Barrister Ruth Shann said the cardinal’s legal team were preparing for a committal in two and a half weeks which includes a charge relating to the deceased complainant.
Cardinal Pell is charged with multiple historical sex offences relating to multiple complainants.
The Melbourne Magistrates Court heard the office of the director of prosecutions had not yet decided whether to withdraw the man’s complaint from the charges against Cardinal Pell, however it was likely the charge would be withdrawn.
Ms Shann said material had been subpoenaed from the man’s lawyer and the complainant’s credibility and reliability remained central to the case.
She said it wasn’t possible to examine four other complainants without dealing with their knowledge of the man’s complaint.
“He’s the starting point for those people we would say,” she said.
Ms Shann said the man made his police complaint via the royal commission in 2015 about 40 years after the alleged acts.

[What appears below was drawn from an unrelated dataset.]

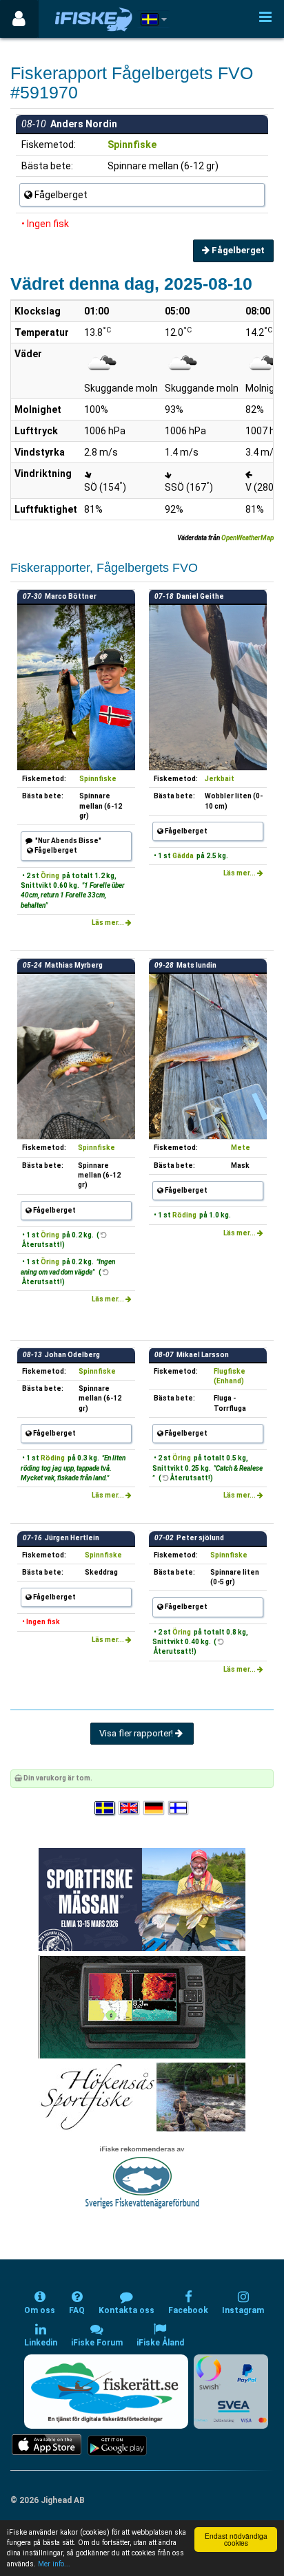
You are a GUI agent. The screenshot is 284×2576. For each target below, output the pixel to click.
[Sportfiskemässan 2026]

She said the man’s statement said he reported the incident after reading accounts of others in the royal commission in newspapers.
“We would be saying that complainant lacks reliability and credibility,” she said.
“The domino effect which occurred with those other people starts from an unreliable and uncredible source.”
“That’s an unfortunate consequence of the 7.30 report which was seen by a number of these people prior to them making any complaint at all.”
Ms Shann said regardless of whether the case was in the magistrates court or before a jury the deceased man’s complaint had to be mentioned in order to understand other complaints.
“It’s one we have to deal with,” she said.
“From a juror’s perspective we have to be able to challenge (that) the first step was a flawed and unbelievable step, otherwise [there’s] prejudice that attaches to the jury.”
Prosecutor Fran Dalziel said it was a “classic collateral credit issue” and other complainants couldn’t be cross examined about the dead man’s process.
Cardinal Pell’s team also sought medical records of other complainants, but Magistrate Belinda Wallington ruled against the granting of the subpoenas, finding the materials sought lacked the substantive probative value required.
She said a subpoena for a complainant’s medical records from Justice Health, which provides assessments for court appearances and parole hearings, still concerned her.
Ms Wallington questioned why a person’s medical records were covered by privilege but not if they were in custody.
Ms Shann said the argument was simple and related to control.
“Under the corrections act you don’t have any power over what happens to that information,” she said.
She said medical information of prisoners could be disclosed to other agencies including police, victims and the parole board.
“You don’t provide that information in a closed relationship,” Ms Shann said.
Ms Wallington reserved her decision on the granting of the subpoena until next Wednesday.
The court also heard the ABC and investigative journalist Louise Milligan had agreed to provide further documents to the defence but required another week.
Milligan authored Cardinal: The Rise and Fall of George Pell which was published by Melbourne University Press last year.
The book was pulled from shelves in Victoria a month later when the cardinal was charged in June.
Milligan has previously handed over research notes for the book and background material for TV reports about Cardinal Pell for the ABC but redacted the names of confidential sources.
Cardinal Pell has taken leave from his role as the Vatican’s Prefect of the Secretariat for the Economy to fight the charges against him.
The cardinal is the highest-ranking Catholic official to be charged with sexual abuse.